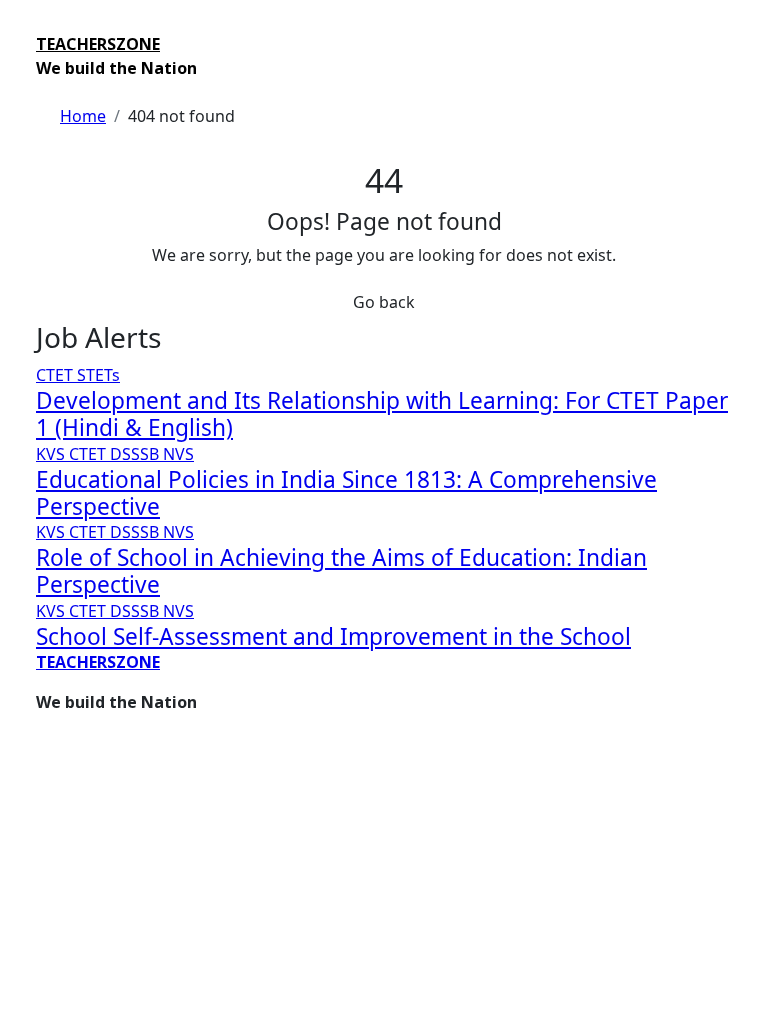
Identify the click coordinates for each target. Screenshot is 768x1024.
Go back (384, 302)
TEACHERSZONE (98, 44)
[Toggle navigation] (49, 26)
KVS (52, 454)
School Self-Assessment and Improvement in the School (333, 636)
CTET (56, 375)
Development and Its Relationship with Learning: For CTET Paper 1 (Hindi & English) (382, 414)
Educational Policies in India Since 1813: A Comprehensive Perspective (346, 493)
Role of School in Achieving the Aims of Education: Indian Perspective (341, 571)
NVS (178, 454)
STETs (98, 375)
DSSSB (136, 454)
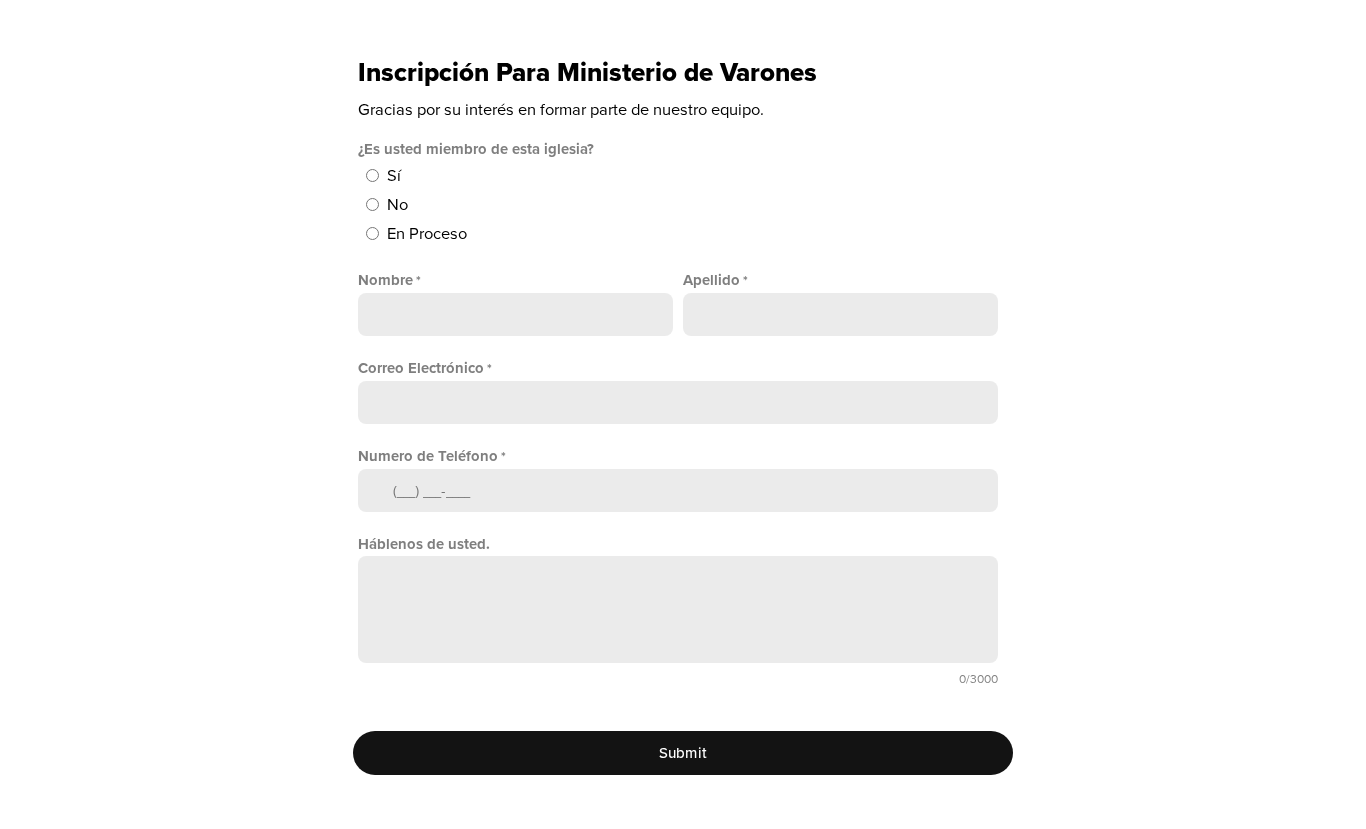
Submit (683, 753)
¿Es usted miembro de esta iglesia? (476, 149)
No (397, 205)
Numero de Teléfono (428, 456)
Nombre (385, 280)
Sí (394, 176)
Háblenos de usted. (424, 544)
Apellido (711, 280)
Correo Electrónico (421, 368)
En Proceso (427, 234)
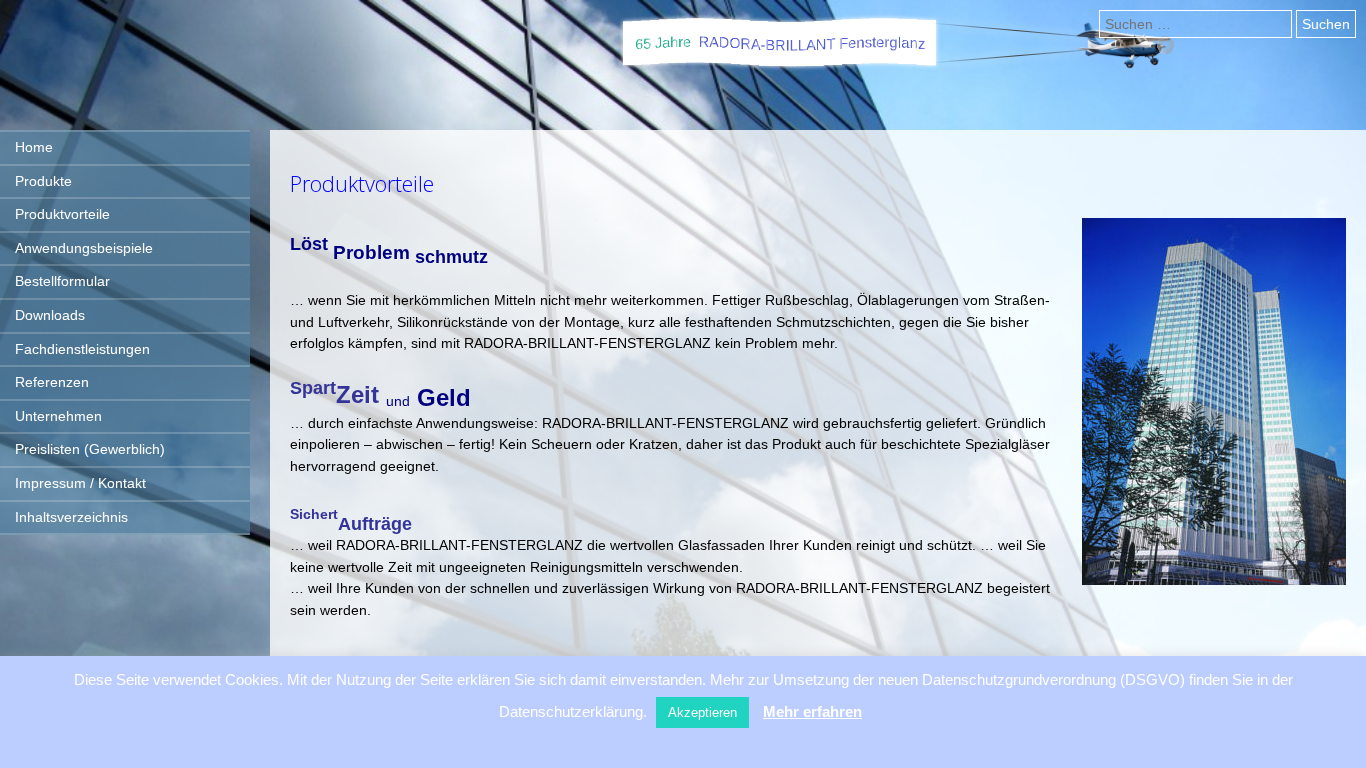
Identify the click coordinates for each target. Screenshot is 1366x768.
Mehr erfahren (812, 711)
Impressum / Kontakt (80, 483)
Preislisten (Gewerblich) (90, 449)
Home (34, 147)
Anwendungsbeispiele (84, 248)
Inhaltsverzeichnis (71, 517)
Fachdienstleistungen (82, 349)
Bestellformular (62, 281)
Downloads (50, 315)
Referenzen (52, 382)
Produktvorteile (62, 214)
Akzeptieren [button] (702, 712)
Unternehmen (58, 416)
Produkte (43, 181)
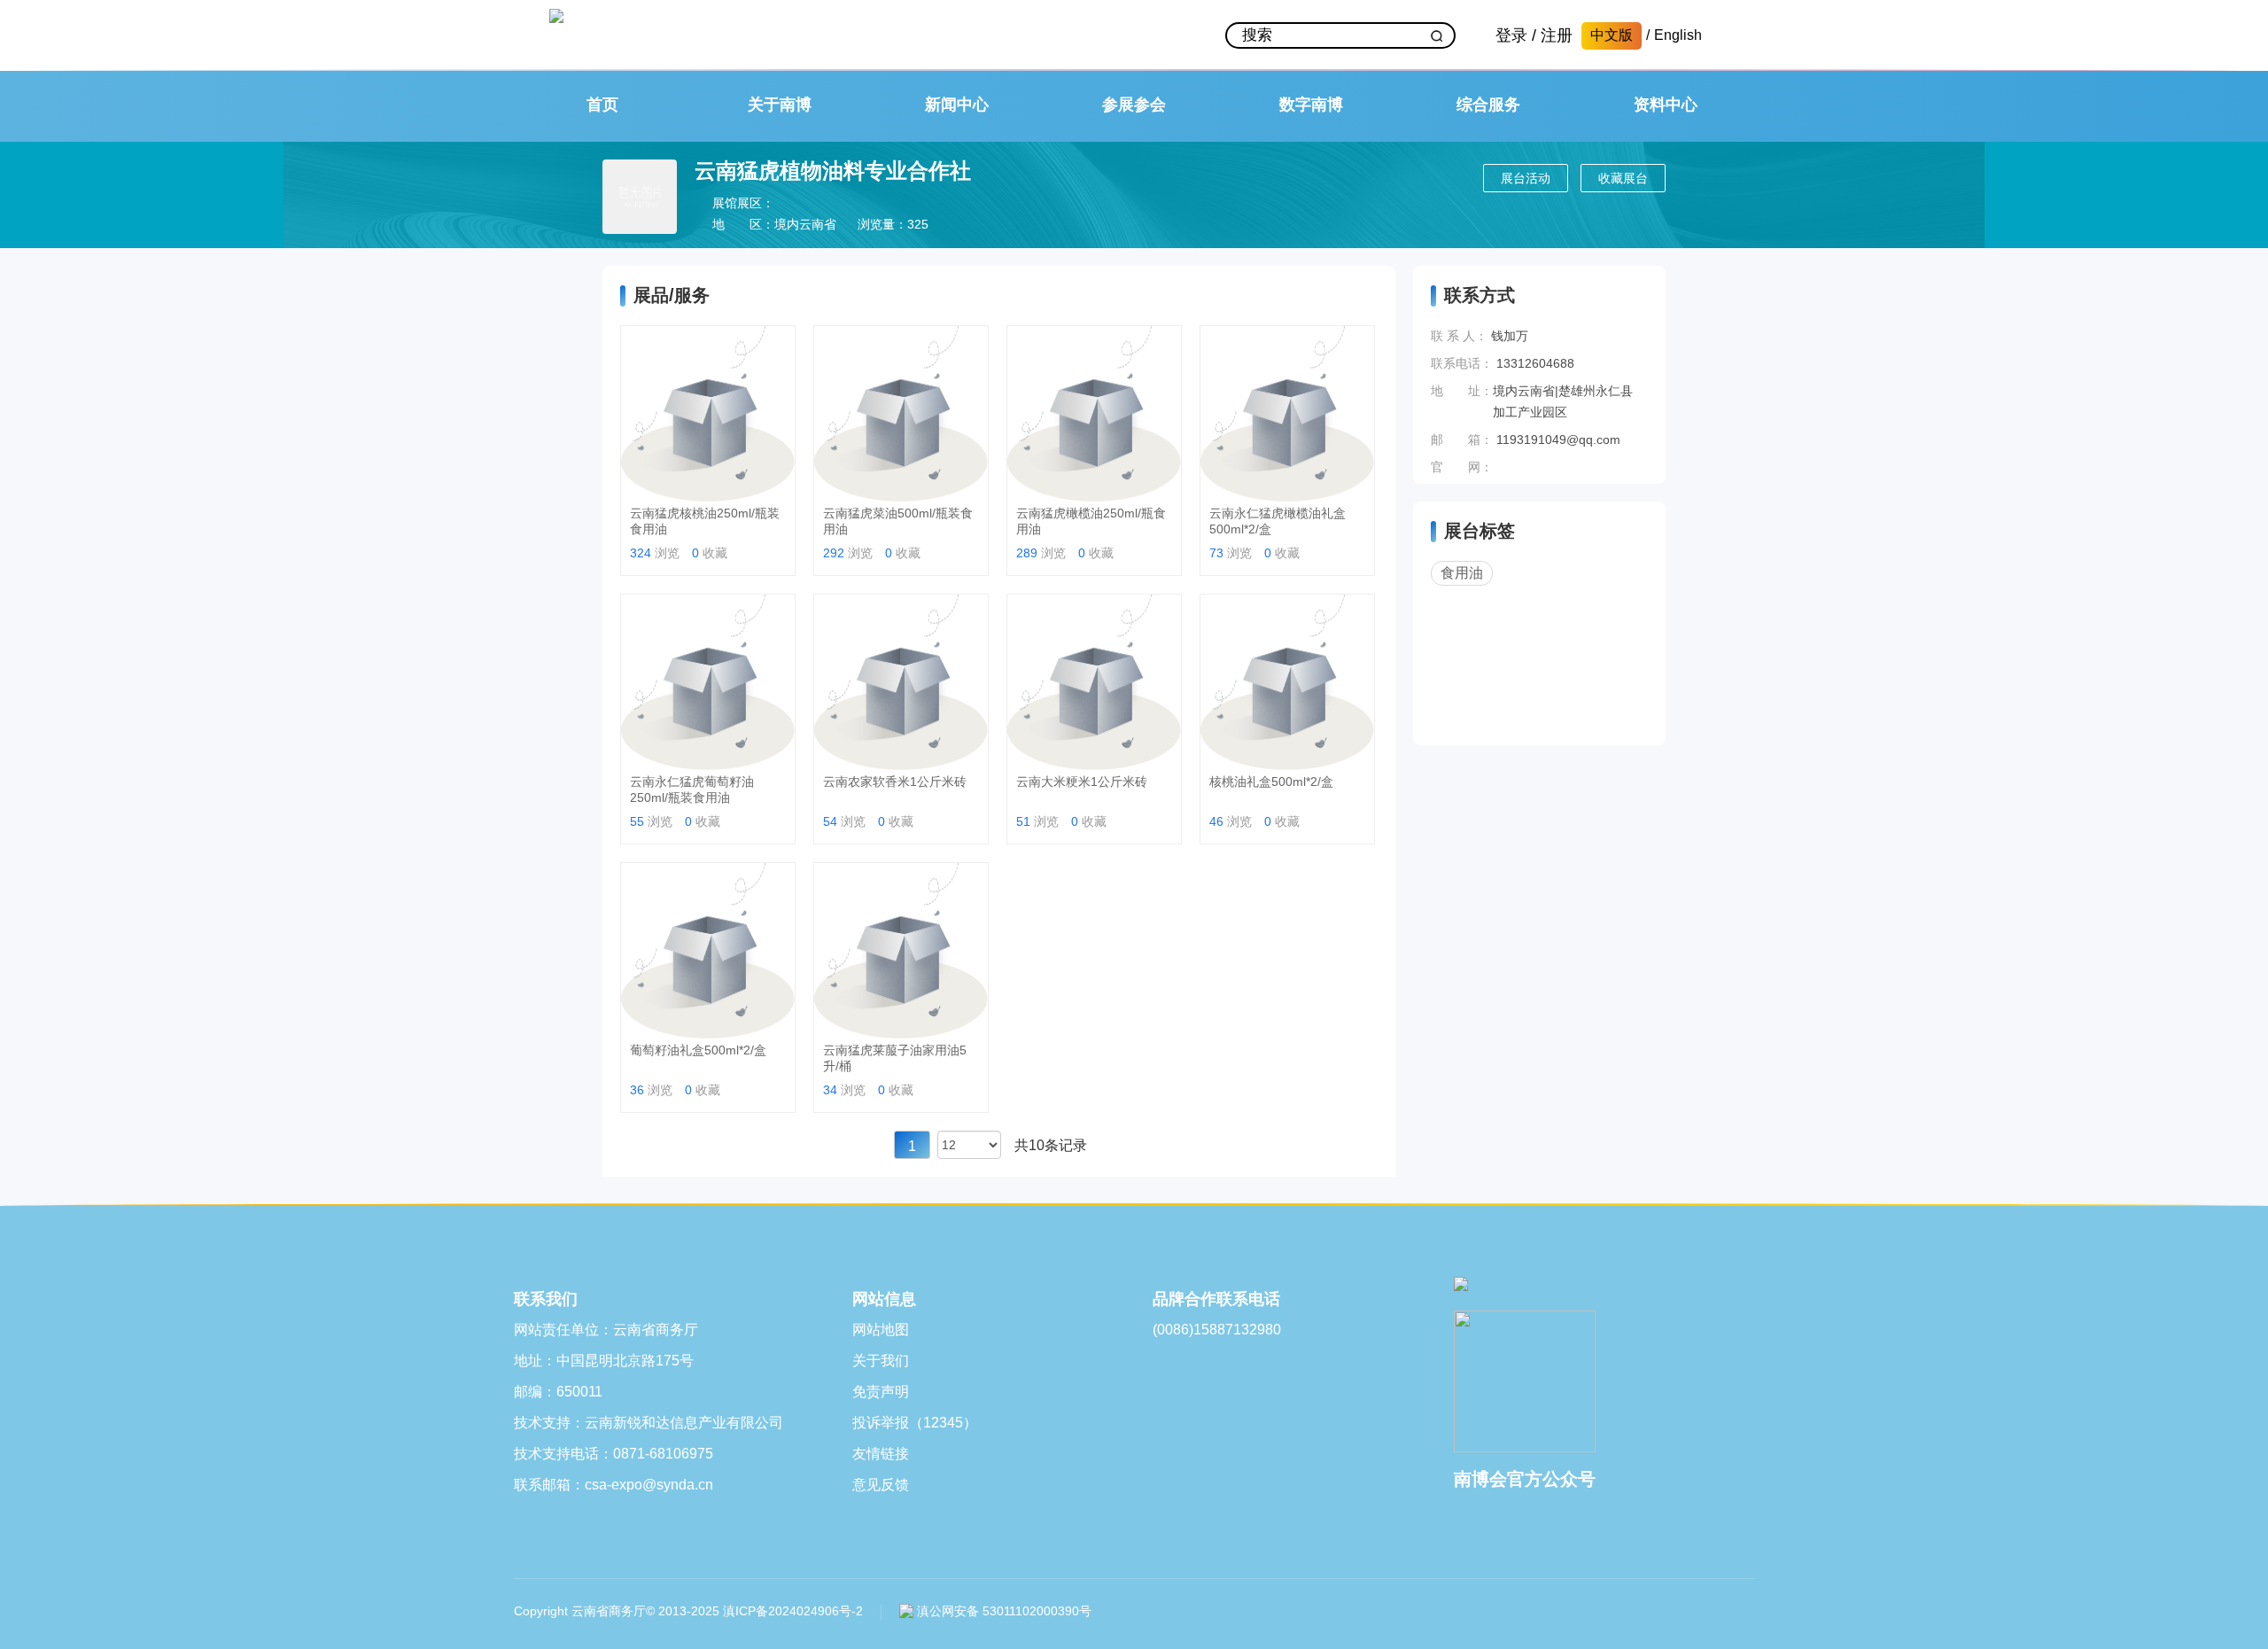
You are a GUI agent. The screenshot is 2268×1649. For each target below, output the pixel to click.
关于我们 (880, 1360)
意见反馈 (880, 1484)
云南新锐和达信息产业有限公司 (684, 1422)
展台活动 (1525, 178)
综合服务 (1488, 104)
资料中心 (1665, 104)
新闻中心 (957, 104)
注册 (1557, 35)
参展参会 (1134, 104)
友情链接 (880, 1453)
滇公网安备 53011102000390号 (1002, 1611)
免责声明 (880, 1391)
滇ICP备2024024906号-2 (793, 1611)
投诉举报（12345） (914, 1422)
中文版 (1611, 35)
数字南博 (1311, 104)
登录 (1511, 35)
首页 (602, 104)
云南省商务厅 (655, 1329)
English (1678, 35)
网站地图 (880, 1329)
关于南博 (780, 104)
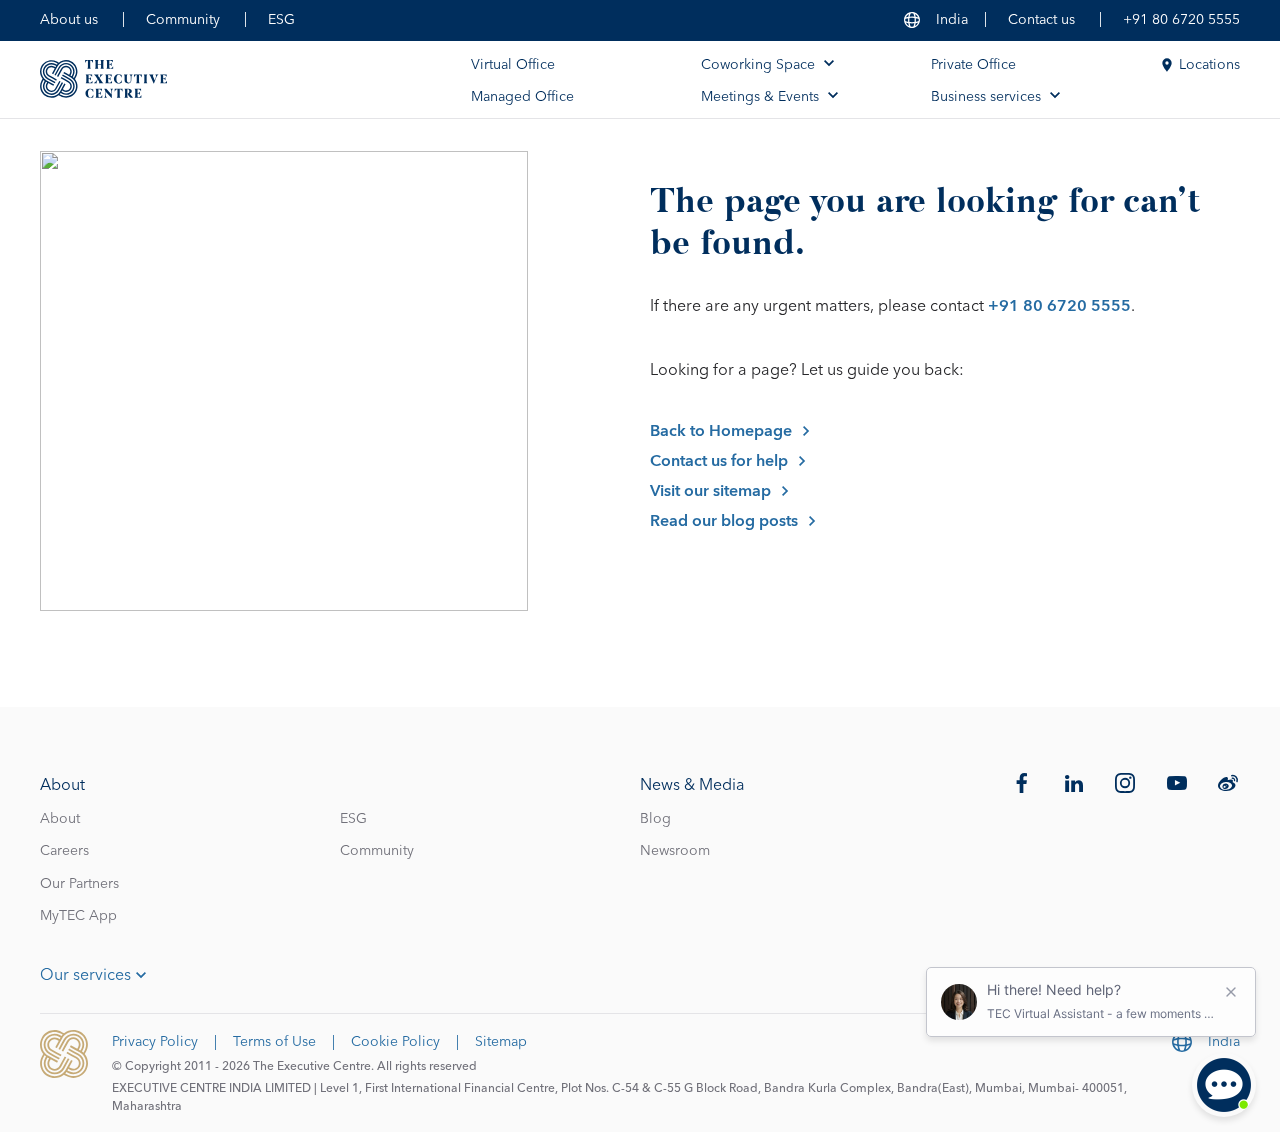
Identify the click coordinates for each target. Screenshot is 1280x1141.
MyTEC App (78, 916)
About (60, 819)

____________________

◆ **What is being asked**
Set every entry down again exactly as written, and omit the images.

◆ **Exercise result**
Identify the click coordinates for each target. Screenshot is 768x1024.
Go back (384, 302)
TEACHERSZONE (98, 44)
[Toggle navigation] (49, 26)
KVS (52, 454)
School Self-Assessment and Improvement in the School (333, 636)
CTET (56, 375)
Development and Its Relationship with Learning: For CTET Paper 1 (Hindi & English) (382, 414)
Educational Policies in India Since 1813: A Comprehensive Perspective (346, 493)
Role of School in Achieving the Aims of Education: Indian Perspective (341, 571)
NVS (178, 454)
STETs (98, 375)
DSSSB (136, 454)
Submit (683, 753)
¿Es usted miembro de esta iglesia? (476, 149)
No (397, 205)
Numero de Teléfono (428, 456)
Nombre (385, 280)
Sí (394, 176)
Háblenos de usted. (424, 544)
Apellido (711, 280)
Correo Electrónico (421, 368)
En Proceso (427, 234)
Identify the click coordinates for each target. Screenshot is 1366x768.
Mehr erfahren (812, 711)
Impressum / Kontakt (80, 483)
Preislisten (Gewerblich) (90, 449)
Home (34, 147)
Anwendungsbeispiele (84, 248)
Inhaltsverzeichnis (71, 517)
Fachdienstleistungen (82, 349)
Bestellformular (62, 281)
Downloads (50, 315)
Referenzen (52, 382)
Produktvorteile (62, 214)
Akzeptieren [button] (702, 712)
Unternehmen (58, 416)
Produkte (43, 181)
You are a GUI agent. The screenshot is 2268×1649. For each target below, output the pixel to click.
关于我们 (880, 1360)
意见反馈 (880, 1484)
云南新锐和达信息产业有限公司 (684, 1422)
展台活动 (1525, 178)
综合服务 (1488, 104)
资料中心 (1665, 104)
新闻中心 (957, 104)
注册 (1557, 35)
参展参会 (1134, 104)
友情链接 (880, 1453)
滇公网安备 53011102000390号 (1002, 1611)
免责声明 (880, 1391)
滇ICP备2024024906号-2 (793, 1611)
投诉举报（12345） (914, 1422)
中文版 (1611, 35)
数字南博 (1311, 104)
登录 (1511, 35)
首页 (602, 104)
云南省商务厅 (655, 1329)
English (1678, 35)
网站地图 (880, 1329)
关于南博 (780, 104)
Identify the click coordinates for each target. Screenshot is 1280x1141.
MyTEC App (78, 916)
About (60, 819)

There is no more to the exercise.